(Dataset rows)

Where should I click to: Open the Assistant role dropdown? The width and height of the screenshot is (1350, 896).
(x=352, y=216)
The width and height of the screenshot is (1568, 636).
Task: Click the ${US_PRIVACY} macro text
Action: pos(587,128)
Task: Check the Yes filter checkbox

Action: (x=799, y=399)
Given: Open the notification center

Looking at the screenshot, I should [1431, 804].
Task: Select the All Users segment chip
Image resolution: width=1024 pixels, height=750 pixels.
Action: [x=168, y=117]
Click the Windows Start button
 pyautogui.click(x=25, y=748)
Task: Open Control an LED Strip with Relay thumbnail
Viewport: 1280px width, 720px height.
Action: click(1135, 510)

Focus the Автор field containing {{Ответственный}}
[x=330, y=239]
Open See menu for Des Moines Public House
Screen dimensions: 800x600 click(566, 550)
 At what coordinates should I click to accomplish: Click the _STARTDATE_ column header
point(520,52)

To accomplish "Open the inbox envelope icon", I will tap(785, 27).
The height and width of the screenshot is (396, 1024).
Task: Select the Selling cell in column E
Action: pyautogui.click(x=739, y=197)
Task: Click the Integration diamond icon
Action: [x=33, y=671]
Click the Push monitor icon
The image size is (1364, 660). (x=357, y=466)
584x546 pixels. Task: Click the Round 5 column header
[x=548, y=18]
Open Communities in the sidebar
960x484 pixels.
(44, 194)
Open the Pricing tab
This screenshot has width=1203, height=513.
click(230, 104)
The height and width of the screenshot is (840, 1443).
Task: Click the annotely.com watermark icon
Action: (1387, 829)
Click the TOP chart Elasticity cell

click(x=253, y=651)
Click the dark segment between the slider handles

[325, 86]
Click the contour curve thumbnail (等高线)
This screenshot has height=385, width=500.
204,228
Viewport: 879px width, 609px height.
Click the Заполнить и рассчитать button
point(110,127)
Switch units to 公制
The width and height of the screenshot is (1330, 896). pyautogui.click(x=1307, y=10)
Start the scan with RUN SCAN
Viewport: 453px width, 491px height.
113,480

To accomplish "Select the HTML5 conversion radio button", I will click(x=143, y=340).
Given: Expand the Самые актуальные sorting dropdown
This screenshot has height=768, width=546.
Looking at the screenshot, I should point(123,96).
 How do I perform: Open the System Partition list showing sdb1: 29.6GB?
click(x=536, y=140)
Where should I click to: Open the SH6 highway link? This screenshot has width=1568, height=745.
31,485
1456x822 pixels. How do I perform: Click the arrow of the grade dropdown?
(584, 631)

AIM – Reproduce the material verbatim, from its first line through the line containing "Looking at the screenshot, I should [1431, 804].", with both ends included.

EXERCISE RESPONSE –
Where should I click to: Open the Assistant role dropdown? The width and height of the screenshot is (1350, 896).
(x=352, y=216)
The width and height of the screenshot is (1568, 636).
Task: Click the ${US_PRIVACY} macro text
Action: pos(587,128)
Task: Check the Yes filter checkbox

Action: (x=799, y=399)
Given: Open the notification center

Looking at the screenshot, I should [1431, 804].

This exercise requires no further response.